VZ: I think there was some mischaracterization of the example. Something
like, because it's path we can't do anything. In fact we can do a lot to
improve the situation. We can have all the info, even though we don't
now. If we know the encoding of the path, we can get a perfect output
even in the constraints of the current system. You can display arbitrary
binary data through escaping.
JM: Do you want to expose the filesystem path itself in the exception
object so the formatter can use it?
VZ: It's already exposed as part of the message and should be aligned
with the rest of the text, not in a collection of the text.
JM: We agree that what() should not be in multiple encoding. It *should*
as in implementation recommended practice, definitely. That's what we're
trying to formulate.
SD: I think the phrase here, in the native format, is woefully vague,
and a source of confusion as part of this. As Jens already pointed out,
there are other exceptions which just take a string and copy it, which
have all the same potential issues as Viktor identified. This is more
remediable by an implementer.
JM: We can address the filesystem issue, I think, at least we can push
implementations in the right direction. I'm not sure we can do anything
reasonable for exceptions as a whole.
TH: I agree. Viktor, I think if a path is being included in the message,
we'd want to reinterpret it and escape it using the mechanism
std::format use. Can we get away with convincing implementers to change
existing code?
JM: Certainly, it's an untenable situation that we have one NTMBS that
uses two encodings inside. That will never ever work.

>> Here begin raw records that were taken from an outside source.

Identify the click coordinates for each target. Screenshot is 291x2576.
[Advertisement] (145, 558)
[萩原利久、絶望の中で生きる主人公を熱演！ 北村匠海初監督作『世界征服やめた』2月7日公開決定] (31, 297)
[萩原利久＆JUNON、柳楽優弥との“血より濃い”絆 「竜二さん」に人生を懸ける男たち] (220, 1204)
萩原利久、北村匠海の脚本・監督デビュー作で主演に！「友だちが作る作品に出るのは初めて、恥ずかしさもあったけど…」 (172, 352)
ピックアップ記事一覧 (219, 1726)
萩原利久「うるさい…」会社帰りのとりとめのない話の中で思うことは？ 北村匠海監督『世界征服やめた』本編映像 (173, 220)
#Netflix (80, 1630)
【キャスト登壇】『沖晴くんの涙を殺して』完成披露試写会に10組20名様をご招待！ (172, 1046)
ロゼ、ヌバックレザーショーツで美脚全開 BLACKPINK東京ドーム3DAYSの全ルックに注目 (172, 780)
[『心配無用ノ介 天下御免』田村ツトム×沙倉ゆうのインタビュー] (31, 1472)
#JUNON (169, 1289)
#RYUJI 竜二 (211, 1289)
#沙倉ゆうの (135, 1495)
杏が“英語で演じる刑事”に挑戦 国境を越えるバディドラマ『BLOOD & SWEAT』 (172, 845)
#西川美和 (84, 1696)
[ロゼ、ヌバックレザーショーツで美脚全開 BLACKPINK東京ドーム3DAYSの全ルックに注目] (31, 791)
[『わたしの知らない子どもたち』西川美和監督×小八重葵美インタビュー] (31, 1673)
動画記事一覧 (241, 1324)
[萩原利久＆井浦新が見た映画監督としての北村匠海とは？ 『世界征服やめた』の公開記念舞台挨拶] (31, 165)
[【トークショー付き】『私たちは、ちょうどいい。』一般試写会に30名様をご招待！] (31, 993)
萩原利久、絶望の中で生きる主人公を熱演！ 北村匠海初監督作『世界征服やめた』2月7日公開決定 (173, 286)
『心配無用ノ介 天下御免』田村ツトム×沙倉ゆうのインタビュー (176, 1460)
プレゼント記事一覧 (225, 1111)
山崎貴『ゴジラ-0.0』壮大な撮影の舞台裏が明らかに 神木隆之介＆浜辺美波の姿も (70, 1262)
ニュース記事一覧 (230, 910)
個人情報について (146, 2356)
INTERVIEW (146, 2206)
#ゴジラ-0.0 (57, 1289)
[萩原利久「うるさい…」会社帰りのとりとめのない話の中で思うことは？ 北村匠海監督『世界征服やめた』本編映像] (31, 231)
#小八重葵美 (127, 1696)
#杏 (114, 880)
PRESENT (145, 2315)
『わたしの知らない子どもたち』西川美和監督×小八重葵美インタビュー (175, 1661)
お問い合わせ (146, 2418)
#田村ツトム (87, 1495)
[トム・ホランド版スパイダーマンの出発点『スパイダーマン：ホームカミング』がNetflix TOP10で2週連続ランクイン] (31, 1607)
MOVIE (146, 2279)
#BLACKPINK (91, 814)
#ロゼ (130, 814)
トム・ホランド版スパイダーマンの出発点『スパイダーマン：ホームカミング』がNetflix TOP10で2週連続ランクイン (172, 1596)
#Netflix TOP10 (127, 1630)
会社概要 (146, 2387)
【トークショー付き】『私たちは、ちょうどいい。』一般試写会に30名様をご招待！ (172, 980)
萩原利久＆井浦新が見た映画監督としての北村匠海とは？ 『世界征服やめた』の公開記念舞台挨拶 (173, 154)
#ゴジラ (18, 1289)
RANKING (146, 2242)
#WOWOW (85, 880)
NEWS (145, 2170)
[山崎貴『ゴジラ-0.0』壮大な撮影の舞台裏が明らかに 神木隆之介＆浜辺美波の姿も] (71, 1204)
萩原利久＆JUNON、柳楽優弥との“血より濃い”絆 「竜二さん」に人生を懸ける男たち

VZ: We have an implementer here. Mark, would you be willing to change
exception messages?
MD: I'm not sure we want to. This might have implications on users.
Would be good to investigate further. With libc++ we are typically UTF-8
only which makes our life easier. ON Windows people have multiple encodings.
JM: The filesystem_error members not only takes two components but
actually three components. A what arg, a a literal string, a path, and
an error code. We have three components: user-defined (unknown
encoding), path (known), error_code converted to system_error string
(known to implementation). The problem is slightly larger than we
thought. We also need to require from users that their what() arg is of
the right kind, which is probably okay for filesystem_error because we
have good reasons to require that at that point.
SD: I'll do some drafting work about the remarks.
JM: And there also needs to be a change in the guarantee of the
filesystem_error what. It just says that what() returns an NTBS, We can
tighten that part and add preconditions to the what() arg of the ctors.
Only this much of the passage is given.